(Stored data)

══════════

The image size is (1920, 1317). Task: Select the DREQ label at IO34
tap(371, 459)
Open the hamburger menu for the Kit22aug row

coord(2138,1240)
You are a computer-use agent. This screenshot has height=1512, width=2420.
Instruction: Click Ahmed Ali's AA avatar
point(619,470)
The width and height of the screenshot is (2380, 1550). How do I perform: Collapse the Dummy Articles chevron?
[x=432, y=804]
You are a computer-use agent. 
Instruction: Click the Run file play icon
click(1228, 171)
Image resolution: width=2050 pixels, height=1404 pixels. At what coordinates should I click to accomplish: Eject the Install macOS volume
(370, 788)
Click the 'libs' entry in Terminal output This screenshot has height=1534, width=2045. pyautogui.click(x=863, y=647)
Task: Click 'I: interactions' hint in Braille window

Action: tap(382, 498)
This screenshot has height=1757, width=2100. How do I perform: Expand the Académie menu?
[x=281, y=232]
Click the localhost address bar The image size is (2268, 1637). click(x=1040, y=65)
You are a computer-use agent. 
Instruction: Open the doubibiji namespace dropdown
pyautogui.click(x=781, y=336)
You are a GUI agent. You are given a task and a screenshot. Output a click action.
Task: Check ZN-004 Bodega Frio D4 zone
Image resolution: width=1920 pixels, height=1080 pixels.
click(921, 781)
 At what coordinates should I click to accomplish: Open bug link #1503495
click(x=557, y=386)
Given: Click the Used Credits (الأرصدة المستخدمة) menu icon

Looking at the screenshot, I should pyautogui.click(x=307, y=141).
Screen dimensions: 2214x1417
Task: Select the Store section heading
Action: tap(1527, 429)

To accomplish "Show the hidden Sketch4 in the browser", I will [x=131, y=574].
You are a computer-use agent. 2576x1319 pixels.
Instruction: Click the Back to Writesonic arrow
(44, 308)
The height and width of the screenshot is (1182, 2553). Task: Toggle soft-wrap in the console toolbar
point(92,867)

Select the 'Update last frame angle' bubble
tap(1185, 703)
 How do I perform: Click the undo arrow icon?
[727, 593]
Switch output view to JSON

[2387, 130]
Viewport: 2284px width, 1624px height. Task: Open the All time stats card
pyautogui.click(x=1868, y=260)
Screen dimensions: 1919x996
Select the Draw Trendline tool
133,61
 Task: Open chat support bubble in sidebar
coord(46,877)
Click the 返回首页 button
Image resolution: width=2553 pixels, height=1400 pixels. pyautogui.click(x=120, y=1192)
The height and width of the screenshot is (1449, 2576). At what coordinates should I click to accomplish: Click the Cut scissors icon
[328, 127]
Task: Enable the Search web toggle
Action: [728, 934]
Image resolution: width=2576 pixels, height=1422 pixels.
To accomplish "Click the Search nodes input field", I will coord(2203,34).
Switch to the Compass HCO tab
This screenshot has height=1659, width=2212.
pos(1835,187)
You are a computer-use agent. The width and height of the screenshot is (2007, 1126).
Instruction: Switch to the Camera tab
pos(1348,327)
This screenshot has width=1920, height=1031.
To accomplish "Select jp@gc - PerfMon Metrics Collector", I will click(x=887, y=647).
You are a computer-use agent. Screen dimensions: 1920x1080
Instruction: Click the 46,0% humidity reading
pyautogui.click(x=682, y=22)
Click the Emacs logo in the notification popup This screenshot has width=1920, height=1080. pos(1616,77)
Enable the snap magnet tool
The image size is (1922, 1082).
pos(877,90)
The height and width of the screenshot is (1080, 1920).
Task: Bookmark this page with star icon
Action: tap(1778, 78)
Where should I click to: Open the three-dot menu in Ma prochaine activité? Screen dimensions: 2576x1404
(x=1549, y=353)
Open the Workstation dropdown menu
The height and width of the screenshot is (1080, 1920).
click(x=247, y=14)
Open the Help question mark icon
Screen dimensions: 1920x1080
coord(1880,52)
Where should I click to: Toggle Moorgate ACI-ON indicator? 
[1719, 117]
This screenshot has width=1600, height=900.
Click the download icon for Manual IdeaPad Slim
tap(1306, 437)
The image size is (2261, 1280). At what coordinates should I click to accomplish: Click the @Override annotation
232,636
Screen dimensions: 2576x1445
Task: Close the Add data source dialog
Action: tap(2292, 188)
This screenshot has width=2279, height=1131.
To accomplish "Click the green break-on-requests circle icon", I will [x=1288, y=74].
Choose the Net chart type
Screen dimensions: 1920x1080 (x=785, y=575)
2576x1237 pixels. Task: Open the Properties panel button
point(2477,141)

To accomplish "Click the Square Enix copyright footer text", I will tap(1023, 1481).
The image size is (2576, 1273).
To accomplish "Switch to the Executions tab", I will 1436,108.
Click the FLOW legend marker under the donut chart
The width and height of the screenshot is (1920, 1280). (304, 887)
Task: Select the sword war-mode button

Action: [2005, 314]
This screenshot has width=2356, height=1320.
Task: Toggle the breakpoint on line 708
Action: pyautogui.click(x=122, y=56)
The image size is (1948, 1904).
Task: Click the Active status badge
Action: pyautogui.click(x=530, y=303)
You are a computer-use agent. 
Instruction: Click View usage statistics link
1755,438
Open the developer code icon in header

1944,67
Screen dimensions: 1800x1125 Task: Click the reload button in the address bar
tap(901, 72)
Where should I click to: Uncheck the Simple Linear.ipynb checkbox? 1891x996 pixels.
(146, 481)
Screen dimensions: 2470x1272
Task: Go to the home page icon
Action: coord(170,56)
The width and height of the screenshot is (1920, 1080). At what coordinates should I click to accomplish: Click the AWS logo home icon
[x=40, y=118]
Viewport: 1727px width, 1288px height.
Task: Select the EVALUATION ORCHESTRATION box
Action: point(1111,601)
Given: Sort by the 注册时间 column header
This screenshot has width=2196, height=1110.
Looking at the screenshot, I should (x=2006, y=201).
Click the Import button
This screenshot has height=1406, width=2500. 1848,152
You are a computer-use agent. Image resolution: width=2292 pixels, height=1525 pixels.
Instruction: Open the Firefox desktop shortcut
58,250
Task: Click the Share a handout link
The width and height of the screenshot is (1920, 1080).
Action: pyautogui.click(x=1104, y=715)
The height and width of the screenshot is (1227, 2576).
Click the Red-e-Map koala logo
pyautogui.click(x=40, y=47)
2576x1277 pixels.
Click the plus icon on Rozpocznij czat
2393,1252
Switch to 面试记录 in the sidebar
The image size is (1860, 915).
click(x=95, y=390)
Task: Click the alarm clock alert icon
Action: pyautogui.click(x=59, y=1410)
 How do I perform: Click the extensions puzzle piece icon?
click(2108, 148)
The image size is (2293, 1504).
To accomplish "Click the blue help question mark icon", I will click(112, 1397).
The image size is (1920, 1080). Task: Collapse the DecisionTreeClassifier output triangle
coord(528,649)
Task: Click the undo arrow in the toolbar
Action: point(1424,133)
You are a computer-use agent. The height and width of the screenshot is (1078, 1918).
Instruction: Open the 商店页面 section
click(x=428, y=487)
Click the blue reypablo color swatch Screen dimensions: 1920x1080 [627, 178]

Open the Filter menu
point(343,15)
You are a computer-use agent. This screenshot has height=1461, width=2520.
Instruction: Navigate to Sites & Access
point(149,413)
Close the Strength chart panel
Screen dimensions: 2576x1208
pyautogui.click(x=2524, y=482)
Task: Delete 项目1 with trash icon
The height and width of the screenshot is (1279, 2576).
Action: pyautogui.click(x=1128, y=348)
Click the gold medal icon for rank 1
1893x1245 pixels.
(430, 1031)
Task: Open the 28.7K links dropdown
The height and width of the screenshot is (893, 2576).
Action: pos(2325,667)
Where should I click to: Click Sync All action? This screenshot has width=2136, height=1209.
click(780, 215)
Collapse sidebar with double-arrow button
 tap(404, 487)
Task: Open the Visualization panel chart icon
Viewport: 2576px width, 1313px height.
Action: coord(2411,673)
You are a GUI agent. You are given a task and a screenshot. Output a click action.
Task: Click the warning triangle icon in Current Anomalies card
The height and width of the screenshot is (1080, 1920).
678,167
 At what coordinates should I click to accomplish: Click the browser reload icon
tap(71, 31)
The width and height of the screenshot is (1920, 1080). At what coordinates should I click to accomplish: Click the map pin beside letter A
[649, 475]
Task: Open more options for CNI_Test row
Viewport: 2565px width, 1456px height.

══════════

Which lines in the records above contain the string "agent"? Copy them.

### OUTPUT OF THE EXERCISE
You are a computer-use agent. This screenshot has height=1512, width=2420.
You are a computer-use agent. 
You are a computer-use agent. 
You are a GUI agent. You are given a task and a screenshot. Output a click action.
You are a computer-use agent. 2576x1319 pixels.
You are a computer-use agent. The width and height of the screenshot is (2007, 1126).
You are a computer-use agent. Screen dimensions: 1920x1080
You are a computer-use agent. 
You are a computer-use agent. Image resolution: width=2292 pixels, height=1525 pixels.
You are a computer-use agent. The height and width of the screenshot is (1078, 1918).
You are a computer-use agent. This screenshot has height=1461, width=2520.
You are a GUI agent. You are given a task and a screenshot. Output a click action.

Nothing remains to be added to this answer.